Des milliers de kilomètres séparent la France du Québec, et pourtant l’idée de laïcité a traversé l’Atlantique. Le Québec renforce peu à peu ce principe dans le secteur de l’éducation alors même qu’un recours a été déposé devant la Cour suprême canadienne contre sa loi 21, la loi sur la laïcité.
Tout commence en 2019, le Québec se dote d’une loi sur la laïcité qui interdit tout port de signe religieux aux employés de l'État québécois. Une telle loi n’existe pas au niveau fédéral, mais la Charte canadienne des droits et des libertés permet aux provinces canadiennes d’adopter des lois contraires à la charte de manière temporaire pendant un délai maximum de cinq ans.

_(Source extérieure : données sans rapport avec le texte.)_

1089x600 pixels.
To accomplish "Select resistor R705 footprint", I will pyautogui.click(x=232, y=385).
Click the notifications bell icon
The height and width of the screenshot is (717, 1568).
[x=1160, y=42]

Le Québec utilise cette exception pour faire passer sa loi 21 mais quand Montréal maintient sa loi 21 pour une nouvelle période de cinq années, l’état fédéral dépose un recours en septembre 2025 devant la Cour suprême, dont les auditions auront lieu en mars 2026. La Cour va devoir statuer sur les limites de l’exception temporaire.
Un débat très clivant au Québec sur la laïcité
Mais pourquoi le Québec se lance-t-il dans cette affirmation de la laïcité ? Le recours fédéral a relancé le débat autour de la loi 21 au Québec. Cette loi s’applique dans les écoles publiques en excluant les universités et ne remet pas en cause le port du voile chez les personnels déjà embauchés. Le principe de laïcité a été élargi par la loi 94 aux activités extra-scolaires comme le temps périscolaire ou les activités sportives ou musicales. Cette loi empêche toute personne portant un signe religieux de travailler dans une école même privée.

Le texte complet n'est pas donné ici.